- [Aim of the task]
Look through the data for the string "computer". Copy every line where it is found.

(Records shown)

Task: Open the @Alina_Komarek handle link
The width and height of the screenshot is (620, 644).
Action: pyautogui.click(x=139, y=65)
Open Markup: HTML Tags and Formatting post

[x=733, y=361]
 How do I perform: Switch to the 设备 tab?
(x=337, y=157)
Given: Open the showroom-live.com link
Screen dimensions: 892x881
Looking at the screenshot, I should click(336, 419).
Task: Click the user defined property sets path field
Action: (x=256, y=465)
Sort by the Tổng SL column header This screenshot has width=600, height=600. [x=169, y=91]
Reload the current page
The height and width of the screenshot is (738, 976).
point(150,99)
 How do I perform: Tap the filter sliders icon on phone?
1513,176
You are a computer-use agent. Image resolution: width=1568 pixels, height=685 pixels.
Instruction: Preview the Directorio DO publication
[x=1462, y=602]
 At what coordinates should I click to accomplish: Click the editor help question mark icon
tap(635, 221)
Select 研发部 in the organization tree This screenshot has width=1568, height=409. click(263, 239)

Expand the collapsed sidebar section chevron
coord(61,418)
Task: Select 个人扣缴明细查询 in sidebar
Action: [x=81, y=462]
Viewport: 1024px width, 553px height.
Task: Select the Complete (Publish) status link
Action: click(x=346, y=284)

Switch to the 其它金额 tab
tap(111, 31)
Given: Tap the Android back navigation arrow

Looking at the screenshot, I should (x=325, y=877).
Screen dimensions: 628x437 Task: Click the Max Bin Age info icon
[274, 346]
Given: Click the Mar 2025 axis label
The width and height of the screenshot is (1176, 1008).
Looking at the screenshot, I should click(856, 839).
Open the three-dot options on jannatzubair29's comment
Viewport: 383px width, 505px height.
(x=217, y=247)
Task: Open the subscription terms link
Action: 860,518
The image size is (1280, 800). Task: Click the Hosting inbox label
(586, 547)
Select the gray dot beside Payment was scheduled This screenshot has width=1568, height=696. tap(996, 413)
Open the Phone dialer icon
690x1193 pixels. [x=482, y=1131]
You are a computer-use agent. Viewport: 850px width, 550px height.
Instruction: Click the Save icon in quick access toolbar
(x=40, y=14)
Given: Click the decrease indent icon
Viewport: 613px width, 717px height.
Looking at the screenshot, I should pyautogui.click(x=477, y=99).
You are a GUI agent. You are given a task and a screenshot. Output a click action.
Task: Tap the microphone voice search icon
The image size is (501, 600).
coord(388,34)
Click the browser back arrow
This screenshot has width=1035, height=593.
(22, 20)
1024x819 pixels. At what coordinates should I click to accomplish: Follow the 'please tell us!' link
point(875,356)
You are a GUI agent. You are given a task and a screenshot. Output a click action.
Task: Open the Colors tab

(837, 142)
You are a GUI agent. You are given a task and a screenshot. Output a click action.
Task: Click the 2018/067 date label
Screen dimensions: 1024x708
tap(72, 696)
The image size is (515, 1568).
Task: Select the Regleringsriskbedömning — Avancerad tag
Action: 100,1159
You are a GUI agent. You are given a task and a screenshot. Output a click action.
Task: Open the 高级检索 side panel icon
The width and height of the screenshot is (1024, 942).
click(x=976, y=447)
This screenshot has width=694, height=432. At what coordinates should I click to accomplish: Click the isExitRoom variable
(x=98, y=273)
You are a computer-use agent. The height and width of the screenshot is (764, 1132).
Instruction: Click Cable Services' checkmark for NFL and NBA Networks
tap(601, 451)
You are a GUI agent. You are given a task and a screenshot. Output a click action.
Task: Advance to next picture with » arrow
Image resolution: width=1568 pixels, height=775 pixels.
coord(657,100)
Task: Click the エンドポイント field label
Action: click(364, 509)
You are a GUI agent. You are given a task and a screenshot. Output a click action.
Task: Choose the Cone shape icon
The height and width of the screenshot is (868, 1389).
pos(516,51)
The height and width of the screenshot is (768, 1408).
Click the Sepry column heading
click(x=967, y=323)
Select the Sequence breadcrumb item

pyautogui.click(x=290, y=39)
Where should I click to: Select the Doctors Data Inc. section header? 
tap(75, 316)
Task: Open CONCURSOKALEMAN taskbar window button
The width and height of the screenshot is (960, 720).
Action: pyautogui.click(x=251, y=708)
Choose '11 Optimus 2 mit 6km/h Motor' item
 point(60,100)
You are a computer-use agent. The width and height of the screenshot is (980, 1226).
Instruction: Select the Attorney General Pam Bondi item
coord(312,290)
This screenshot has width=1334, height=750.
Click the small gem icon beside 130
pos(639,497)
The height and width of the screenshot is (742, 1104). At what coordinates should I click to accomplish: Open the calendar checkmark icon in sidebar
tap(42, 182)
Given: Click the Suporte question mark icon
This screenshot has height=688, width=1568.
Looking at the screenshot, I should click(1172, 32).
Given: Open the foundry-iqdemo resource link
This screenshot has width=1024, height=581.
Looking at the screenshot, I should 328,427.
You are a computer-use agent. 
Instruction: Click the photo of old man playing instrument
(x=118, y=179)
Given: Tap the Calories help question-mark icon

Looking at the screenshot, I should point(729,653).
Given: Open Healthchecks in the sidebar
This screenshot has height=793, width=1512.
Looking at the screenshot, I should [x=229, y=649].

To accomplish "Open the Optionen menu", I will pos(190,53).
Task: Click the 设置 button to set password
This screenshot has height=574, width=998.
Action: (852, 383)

(End Records shown)

- [Your solution]
You are a computer-use agent. Image resolution: width=1568 pixels, height=685 pixels.
You are a computer-use agent. Viewport: 850px width, 550px height.
You are a computer-use agent. The height and width of the screenshot is (764, 1132).
You are a computer-use agent. The width and height of the screenshot is (980, 1226).
You are a computer-use agent. 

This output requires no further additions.